Reading passage >>
Nicolas Tenzer (right) with Mayor Anatoliy Fedoruk and the children of Bucha. Courtesy photo

With the mayor of Kyiv, we have precisely inaugurated a place, still virtual, “We Europe”, a place of intellectual and practical exchanges between European nations, including Ukraine. We should learn a lot there, beyond the administrative work that awaits Ukraine to take over the acquis in the coming years. Of course, we owe it to the Ukrainians, because of their fight alone for the defense of Europe and the dozens of thousands they have lost in it, to grant Ukraine the status of a candidate country immediately. Any procrastination would not only be undignified and shameful, but would also reflect a strategic blindness.

But this is precisely not the kind of gift one might give to a needy friend. It will be a tremendous asset for the European Union, both economically, politically and in terms of security. Without Ukraine, Europe will be poorer and more insecure. Without Ukraine, Europe would cut its ties with the future. It would finally deprive itself of a part of the memory that should inspire and fertilize it.

These are not just words, but a tangible reality when we also look at the trajectory of certain European countries towards the destruction of their own memory. Ukraine will certainly allow us to better think about our own. While in many nations of the European Union, the bonds of solidarity are disintegrating or distending, Ukrainian society has shown what it means day after day. It has also demonstrated that this solidarity between people is not in opposition to the strength of the state, but rather supports and empowers it.

Directives >>
1. Arrange the records from the line with "For every named" to the line with "特定商取引法に基づく表記 (267, 2512)" as a two-column CSV with the headers request and answer, one row per request, each value in its own quoted field with any line breaks replaced by spaces.
2. Could you pick up the piece on Ukraine and the European Union after its last sentence and continue it?
The text and the records that come after it have no connection to each other.

Records on locating visible targets

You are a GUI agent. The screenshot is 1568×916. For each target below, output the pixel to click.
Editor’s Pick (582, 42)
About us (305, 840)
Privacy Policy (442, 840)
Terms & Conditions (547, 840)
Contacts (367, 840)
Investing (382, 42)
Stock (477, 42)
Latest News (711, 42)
---
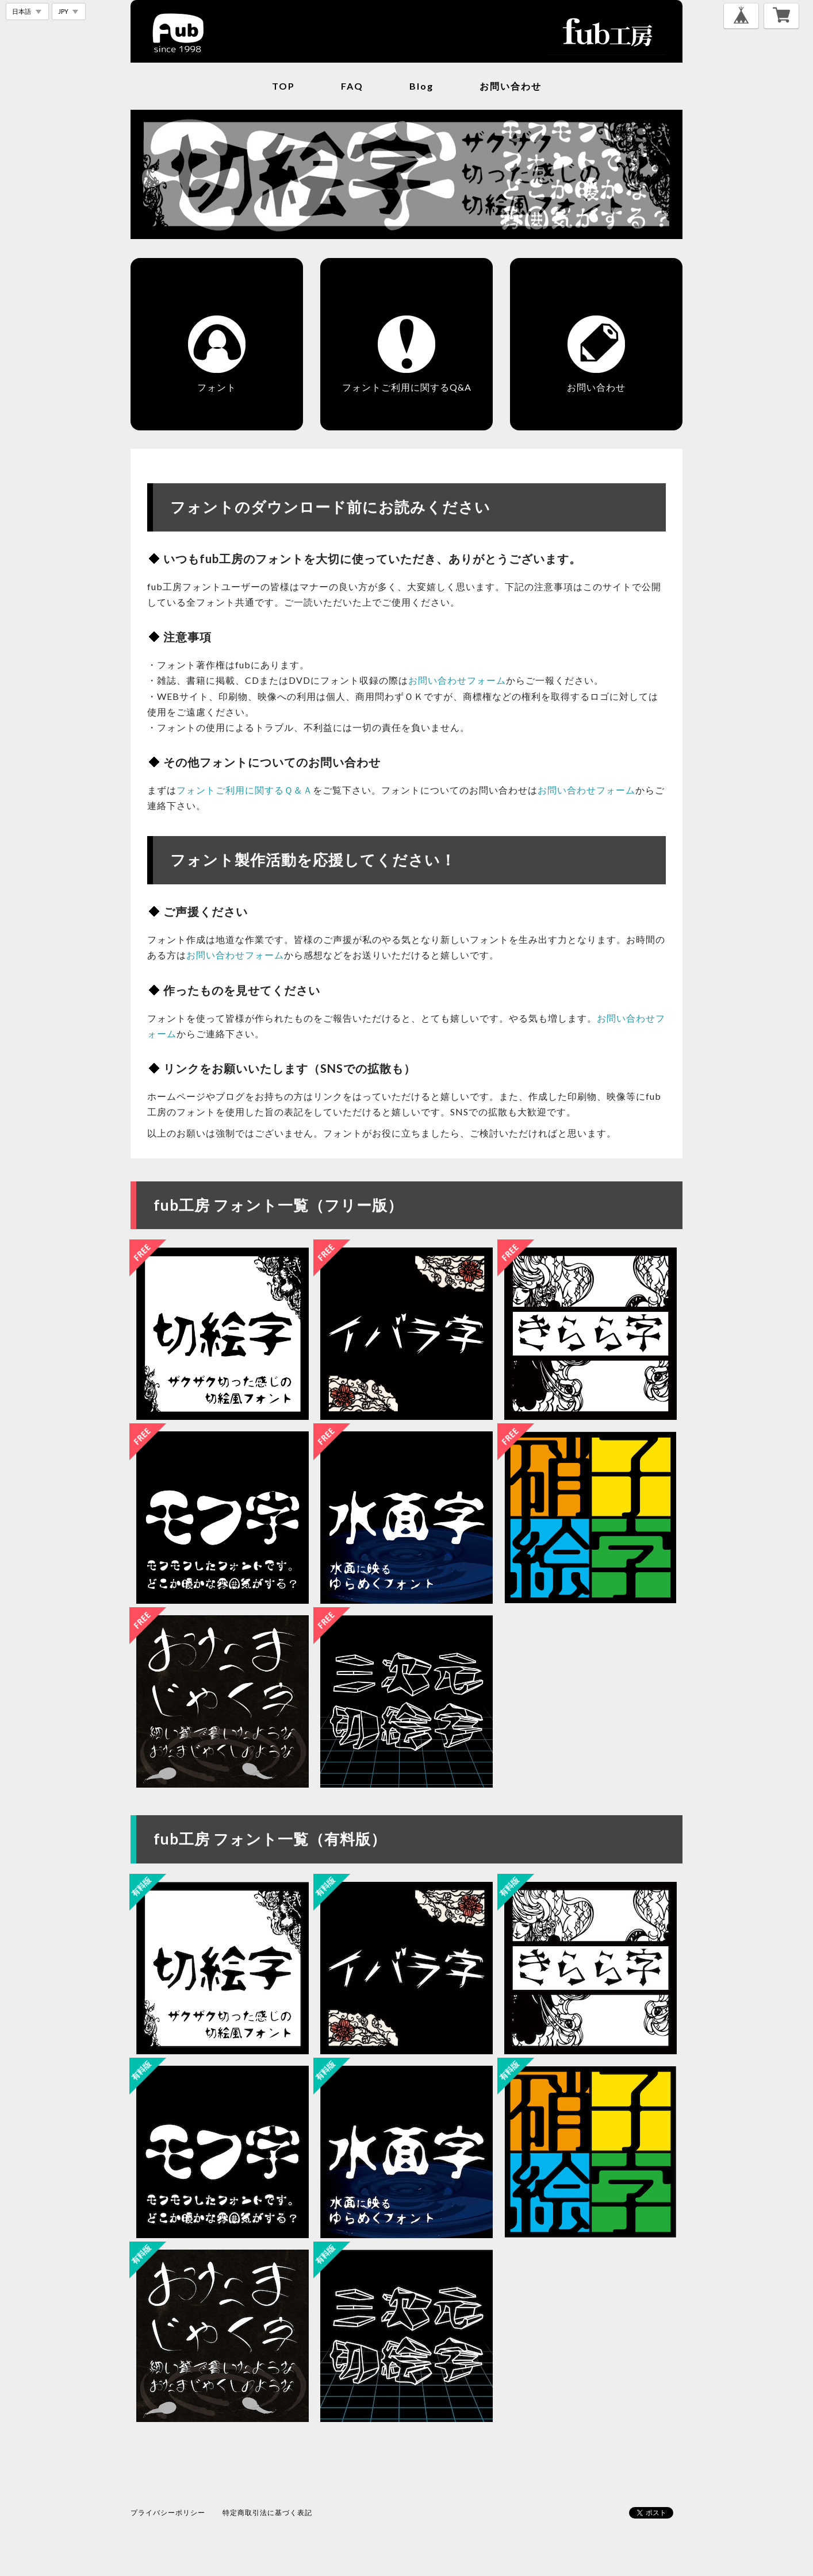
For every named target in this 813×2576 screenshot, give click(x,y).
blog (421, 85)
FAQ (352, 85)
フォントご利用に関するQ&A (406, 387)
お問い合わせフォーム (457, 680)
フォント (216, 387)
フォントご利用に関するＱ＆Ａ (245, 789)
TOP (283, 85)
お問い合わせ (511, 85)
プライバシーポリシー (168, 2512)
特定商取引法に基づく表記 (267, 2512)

Results >>
1.
request,answer
"For every named target in this 813×2576 screenshot, give click(x,y). blog","(421, 85)"
"FAQ","(352, 85)"
"フォントご利用に関するQ&A","(406, 387)"
"お問い合わせフォーム","(457, 680)"
"フォント","(216, 387)"
"フォントご利用に関するＱ＆Ａ","(245, 789)"
"TOP","(283, 85)"
"お問い合わせ","(511, 85)"
"プライバシーポリシー","(168, 2512)"
"特定商取引法に基づく表記","(267, 2512)"

2.
It has often been said, and rightly so, that it is precisely this model of freedom and success that Putin’s regime wants to destroy. In fact, it presents the opposite image of what Putin’s Russia is and what it has done to its people. In this, too, regardless of the Kremlin’s war against Europe and all of us, it is the European success story that he intends to destroy in Ukraine. The fact that Ukraine has carried out its own revolution, of which Maidan has become the symbol, is unbearable for him, not only because it was a political revolution, but also because it was a revolution within Ukrainian society that he wants to prevent in Russia.

But the reality of the war is there — with its tens of thousands of victims. How many more tomorrow if we do not intervene decisively? Beyond these mass murders, the Russian state has deported more than 1,000,000 people to Russia, including more than 180,000 children as Russian officials have themselves acknowledged. It may well amount to a crime of genocide as defined by the 1948 Convention on the Prevention and Punishment of the Crime of Genocide.

We also know only too well what Putin is looking for by considering a long war: to prevent Ukraine from developing and from returning to the path of life, to hinder it in its European future and to deprive it of the right of a free and historical existence. He hopes that one day the West will get tired and abandon the Donbass and Crimea, seek an agreement, imagine ways of negotiating and not be serious in their promise to guarantee Ukraine’s sovereignty and territorial integrity. For the inhabitants of Donbass in particular, no one can ignore what this means: more summary executions, more torture, more abuses of any kind. We can also hear the sweet music of the propagandists who already believe that we must give in to the fallacious and misleading pretext that we must save victims. Putin’s “peace” doesn’t save, but actually kills. Ukrainians do not want to hear about it, nor should Europeans.

The only way to save them is precisely to put an end to the presence of Russian troops on Ukrainian soil. In the face of Putin’s war, this must be our war goal, for the Ukrainians and for Europe.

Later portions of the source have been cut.